## Data for this task
......

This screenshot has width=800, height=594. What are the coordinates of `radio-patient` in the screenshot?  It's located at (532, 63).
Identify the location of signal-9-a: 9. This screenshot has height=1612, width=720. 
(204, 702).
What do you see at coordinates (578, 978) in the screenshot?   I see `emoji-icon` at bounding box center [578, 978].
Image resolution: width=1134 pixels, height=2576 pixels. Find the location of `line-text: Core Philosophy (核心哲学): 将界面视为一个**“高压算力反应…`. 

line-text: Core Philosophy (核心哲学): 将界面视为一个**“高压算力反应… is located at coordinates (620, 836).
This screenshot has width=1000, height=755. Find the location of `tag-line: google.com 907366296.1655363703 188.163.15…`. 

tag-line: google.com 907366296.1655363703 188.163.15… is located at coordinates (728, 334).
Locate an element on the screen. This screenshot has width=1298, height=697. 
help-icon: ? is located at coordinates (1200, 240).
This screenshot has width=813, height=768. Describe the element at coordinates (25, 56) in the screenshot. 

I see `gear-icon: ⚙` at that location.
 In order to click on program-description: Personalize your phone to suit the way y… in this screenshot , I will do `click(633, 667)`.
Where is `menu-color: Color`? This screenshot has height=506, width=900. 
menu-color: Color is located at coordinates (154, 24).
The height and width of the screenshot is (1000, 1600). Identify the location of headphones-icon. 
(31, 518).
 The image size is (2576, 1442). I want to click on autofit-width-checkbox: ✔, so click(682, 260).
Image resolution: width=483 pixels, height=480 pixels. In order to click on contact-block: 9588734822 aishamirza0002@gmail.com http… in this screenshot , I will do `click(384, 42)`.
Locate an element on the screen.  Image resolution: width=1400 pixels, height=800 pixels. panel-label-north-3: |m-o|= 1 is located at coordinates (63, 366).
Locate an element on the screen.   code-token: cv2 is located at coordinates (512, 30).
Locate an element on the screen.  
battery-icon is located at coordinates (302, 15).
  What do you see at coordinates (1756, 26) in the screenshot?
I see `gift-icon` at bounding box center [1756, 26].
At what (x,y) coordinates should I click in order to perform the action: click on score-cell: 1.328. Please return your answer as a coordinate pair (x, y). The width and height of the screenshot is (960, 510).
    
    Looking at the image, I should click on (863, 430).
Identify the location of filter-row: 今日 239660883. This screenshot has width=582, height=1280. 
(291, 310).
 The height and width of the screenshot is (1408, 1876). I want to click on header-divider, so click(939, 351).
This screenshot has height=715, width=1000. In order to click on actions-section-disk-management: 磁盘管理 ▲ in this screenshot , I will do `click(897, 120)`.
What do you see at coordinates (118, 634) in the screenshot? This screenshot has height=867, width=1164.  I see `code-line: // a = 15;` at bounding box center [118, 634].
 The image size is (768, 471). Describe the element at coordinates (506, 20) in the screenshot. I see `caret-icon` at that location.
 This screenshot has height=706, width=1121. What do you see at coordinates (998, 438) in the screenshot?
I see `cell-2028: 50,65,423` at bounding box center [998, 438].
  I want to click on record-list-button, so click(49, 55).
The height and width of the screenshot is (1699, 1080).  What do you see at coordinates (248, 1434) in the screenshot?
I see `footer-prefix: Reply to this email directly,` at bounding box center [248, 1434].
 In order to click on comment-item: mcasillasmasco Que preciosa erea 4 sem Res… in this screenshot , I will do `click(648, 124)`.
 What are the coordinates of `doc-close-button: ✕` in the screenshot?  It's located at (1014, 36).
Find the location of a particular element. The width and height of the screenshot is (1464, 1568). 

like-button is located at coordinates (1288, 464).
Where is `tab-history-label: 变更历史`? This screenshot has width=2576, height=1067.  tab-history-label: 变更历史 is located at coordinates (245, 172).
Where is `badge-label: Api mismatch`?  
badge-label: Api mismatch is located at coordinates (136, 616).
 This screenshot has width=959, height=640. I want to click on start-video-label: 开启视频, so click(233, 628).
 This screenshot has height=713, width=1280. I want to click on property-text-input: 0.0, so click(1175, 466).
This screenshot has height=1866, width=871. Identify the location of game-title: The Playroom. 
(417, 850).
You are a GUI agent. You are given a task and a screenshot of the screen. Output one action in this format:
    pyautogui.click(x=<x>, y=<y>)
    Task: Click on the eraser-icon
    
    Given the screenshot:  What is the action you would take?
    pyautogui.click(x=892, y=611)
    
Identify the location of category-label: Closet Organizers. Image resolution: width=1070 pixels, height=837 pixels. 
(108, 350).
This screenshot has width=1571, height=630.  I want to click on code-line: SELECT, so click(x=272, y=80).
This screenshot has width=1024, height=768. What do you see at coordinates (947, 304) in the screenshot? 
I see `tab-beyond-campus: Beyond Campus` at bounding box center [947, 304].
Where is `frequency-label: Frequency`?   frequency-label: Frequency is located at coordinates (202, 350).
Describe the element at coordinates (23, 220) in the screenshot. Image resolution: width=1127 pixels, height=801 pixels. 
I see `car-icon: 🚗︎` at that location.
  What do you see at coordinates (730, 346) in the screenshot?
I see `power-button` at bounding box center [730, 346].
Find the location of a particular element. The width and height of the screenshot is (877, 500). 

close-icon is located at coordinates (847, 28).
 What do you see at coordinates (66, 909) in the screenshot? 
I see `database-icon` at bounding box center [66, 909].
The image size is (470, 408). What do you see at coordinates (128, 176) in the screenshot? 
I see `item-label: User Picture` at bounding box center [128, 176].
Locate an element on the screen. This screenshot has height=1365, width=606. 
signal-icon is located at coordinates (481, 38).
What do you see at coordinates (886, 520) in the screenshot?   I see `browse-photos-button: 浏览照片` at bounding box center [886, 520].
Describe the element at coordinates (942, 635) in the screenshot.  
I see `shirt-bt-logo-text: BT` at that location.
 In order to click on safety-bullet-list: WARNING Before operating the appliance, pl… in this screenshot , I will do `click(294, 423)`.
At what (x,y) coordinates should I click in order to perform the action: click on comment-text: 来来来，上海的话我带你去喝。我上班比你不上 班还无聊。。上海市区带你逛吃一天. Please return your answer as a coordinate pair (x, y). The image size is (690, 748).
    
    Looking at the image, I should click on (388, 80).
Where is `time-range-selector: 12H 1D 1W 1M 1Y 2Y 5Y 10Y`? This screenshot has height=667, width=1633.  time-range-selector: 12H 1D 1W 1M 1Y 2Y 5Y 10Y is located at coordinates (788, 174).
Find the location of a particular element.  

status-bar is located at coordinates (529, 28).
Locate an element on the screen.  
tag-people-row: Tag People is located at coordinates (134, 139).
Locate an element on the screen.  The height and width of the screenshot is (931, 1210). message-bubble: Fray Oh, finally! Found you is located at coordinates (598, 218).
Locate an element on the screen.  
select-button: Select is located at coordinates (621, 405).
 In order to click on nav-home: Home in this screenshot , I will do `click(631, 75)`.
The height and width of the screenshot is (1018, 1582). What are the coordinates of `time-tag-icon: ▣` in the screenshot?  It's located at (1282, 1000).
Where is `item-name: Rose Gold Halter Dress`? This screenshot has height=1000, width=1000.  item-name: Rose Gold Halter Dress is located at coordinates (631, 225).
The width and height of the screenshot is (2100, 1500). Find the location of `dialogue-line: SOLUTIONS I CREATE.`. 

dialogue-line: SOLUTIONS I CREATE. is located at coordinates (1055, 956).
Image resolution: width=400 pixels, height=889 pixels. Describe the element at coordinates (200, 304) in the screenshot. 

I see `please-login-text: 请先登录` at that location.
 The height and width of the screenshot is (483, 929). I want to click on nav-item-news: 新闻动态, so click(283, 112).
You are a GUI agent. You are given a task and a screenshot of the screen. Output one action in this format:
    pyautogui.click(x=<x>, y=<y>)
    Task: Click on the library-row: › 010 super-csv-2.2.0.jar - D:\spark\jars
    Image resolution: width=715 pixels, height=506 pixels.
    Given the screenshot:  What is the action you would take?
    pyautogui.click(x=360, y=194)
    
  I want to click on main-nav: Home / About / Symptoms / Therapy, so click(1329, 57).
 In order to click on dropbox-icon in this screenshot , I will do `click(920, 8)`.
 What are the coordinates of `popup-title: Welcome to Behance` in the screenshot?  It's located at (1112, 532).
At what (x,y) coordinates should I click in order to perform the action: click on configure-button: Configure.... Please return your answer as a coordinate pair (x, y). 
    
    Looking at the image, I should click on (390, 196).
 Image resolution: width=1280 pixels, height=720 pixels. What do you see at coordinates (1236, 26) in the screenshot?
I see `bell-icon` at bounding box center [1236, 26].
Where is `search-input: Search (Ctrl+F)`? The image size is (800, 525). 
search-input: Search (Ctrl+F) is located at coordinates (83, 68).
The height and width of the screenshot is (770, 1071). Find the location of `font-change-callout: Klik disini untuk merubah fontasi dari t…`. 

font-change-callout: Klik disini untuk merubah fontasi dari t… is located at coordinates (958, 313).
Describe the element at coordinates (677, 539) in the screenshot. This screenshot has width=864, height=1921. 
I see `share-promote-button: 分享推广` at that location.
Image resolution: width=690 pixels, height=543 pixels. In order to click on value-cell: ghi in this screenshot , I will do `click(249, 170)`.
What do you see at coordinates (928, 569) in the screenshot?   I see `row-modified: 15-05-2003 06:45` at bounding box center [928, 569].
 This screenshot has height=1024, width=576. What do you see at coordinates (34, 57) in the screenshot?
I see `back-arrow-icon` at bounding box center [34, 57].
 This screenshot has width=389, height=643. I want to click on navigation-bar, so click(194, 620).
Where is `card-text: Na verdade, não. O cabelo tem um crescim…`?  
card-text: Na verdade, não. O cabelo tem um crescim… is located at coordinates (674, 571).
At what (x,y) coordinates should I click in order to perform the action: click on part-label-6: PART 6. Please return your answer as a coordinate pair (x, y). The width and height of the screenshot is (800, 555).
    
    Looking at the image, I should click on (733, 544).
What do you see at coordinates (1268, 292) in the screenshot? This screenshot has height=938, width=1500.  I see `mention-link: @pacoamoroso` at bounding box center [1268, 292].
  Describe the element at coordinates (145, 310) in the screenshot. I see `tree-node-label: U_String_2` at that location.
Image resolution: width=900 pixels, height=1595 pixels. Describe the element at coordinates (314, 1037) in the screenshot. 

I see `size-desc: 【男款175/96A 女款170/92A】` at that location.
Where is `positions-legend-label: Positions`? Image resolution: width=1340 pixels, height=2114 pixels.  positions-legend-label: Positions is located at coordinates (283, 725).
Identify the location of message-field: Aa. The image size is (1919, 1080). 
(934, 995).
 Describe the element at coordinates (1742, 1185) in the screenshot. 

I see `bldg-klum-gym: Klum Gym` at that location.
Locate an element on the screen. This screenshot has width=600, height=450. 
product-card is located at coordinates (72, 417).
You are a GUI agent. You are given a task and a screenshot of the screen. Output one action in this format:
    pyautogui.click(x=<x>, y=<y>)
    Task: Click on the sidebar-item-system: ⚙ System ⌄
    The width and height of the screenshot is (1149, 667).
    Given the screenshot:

......

## What the exercise asks
Starting with the first line and going on through the line with "(204, 702).", recast these lines as a two-column CSV with the header text,answer. Give one row per item: its wording in the first quoted field and its answer in the second, with line breaks turned into spaces.

## Solution for this exercise
text,answer
"This screenshot has width=800, height=594. What are the coordinates of `radio-patient` in the screenshot?","It's located at (532, 63)."
"Identify the location of signal-9-a: 9. This screenshot has height=1612, width=720.","(204, 702)."